I agree with the other reviews that this is a fine option if you are doing a world books challenge and need a book from the Gambia – this is why I read it, and it’s certainly readable – but there isn’t much to recommend it beyond that.
Reading the Ceiling has an interesting premise: the narrator, Ayodele, is turning 18 and determined to get initiated into the mysteries of sex, so she needs to choose a partner with whom to do the deed. The three sections of the book follow alternate versions of her life as it unfolds along three different trajectories depending on whom she chooses: Reuben, an awkward classmate who likes her much more than she likes him; Yuan, a friend of Chinese descent in whom she is interested; or Frederick, the sexually experienced father of her best friend.
I was curious to see how the different stories played out, and there is a sense of place, though oddly for African fiction, Ayodele lives a middle-class life in terms of both values and material comforts, and there’s not much of a sense that she and her classmates are better off than those around them.
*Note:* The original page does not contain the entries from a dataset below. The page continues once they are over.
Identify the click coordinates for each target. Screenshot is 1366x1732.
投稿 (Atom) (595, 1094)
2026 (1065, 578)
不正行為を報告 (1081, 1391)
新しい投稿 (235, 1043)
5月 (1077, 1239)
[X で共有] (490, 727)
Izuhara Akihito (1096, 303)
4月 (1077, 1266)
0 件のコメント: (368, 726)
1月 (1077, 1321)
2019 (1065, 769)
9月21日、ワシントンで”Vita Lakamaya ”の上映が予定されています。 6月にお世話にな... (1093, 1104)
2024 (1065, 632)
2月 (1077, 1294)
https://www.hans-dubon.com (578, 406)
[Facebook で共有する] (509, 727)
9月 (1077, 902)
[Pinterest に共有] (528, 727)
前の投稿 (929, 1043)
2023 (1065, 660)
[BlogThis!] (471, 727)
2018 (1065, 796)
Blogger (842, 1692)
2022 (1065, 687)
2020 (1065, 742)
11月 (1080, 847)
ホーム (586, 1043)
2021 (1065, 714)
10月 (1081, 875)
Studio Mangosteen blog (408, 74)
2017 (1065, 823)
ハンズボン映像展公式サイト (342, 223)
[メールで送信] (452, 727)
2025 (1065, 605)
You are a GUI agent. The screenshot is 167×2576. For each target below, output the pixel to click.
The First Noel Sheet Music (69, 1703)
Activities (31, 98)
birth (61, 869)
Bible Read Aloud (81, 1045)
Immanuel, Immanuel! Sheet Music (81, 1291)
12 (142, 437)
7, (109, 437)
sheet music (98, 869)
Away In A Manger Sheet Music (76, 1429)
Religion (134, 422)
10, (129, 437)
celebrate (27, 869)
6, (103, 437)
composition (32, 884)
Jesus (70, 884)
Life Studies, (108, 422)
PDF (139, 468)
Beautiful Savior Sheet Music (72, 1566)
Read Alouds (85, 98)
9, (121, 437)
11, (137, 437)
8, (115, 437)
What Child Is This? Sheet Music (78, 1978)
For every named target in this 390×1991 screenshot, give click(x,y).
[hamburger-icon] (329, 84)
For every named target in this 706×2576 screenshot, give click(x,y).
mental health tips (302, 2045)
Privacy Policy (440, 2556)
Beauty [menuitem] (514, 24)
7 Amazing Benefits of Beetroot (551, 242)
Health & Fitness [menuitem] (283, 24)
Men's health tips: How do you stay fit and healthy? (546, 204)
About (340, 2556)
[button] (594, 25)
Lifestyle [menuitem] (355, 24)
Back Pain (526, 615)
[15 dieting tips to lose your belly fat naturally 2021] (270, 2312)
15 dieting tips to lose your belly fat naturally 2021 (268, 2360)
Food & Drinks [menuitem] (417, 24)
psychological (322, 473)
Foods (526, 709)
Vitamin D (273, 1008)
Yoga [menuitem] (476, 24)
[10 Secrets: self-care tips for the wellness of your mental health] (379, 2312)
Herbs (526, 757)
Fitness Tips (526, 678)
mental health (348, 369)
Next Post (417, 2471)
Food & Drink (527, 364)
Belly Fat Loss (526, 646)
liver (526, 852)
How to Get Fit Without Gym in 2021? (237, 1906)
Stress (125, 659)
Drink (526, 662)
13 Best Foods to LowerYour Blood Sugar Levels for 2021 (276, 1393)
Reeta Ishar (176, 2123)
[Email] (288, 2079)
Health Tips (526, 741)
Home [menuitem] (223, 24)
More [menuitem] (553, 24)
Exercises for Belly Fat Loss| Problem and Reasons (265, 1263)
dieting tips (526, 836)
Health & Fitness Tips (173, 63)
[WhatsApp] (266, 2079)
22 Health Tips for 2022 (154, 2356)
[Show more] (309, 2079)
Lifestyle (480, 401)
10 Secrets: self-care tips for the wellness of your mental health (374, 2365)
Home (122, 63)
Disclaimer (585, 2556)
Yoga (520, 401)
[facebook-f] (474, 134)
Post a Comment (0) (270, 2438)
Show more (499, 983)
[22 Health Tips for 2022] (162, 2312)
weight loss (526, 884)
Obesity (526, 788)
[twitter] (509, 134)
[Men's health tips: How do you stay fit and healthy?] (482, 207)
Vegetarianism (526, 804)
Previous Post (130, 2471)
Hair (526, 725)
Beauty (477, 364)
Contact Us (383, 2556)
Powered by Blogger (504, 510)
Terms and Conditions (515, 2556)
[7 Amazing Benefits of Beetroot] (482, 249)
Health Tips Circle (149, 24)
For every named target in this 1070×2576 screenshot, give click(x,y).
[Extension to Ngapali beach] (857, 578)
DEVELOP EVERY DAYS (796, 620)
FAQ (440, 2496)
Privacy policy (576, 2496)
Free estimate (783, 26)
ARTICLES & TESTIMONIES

Tracking the similarities and differences among the stories and the different ways characters relate to each other based on different lives and choices was interesting, and the author does a good job of showing different sides of those events that occur in multiple stories, avoiding repetitive content. I didn’t always believe the author’s choices, though: a character will die in a motorcycle accident in multiple stories despite having lived two different adult lives, or Ayodele will get a scholarship for London in one story but only for Dakar in another even though she submitted the applications before making her choice.
More to the point, though, the book is on the dull side. Ayodele’s feelings about events are often left unclear; instead we get bland descriptions of her surroundings, lacking in emotional content. And she’s not a particularly interesting character or one who inspired much emotion in me. While a character doesn’t need to be pleasant to be compelling, Ayodele doesn’t balance her lack of resilience or less-than-admirable choices with a strong or complex personality to keep readers engaged. In two of the stories she folds emotionally at the first blow, allowing an early failure or tragedy to shape and define her life, while in the final one she chooses to carry an unexpected pregnancy to term, though it derails her life, apparently just to spite her mother. She doesn’t seem destined to be happy regardless of her choices, though it’s hard to tell when the last two end without reaching a conclusion, leaving readers wondering what happens next.
Overall, this isn’t one I would recommend, though if you too have reason to read a book from the Gambia, then go for it. I’ve certainly read worse.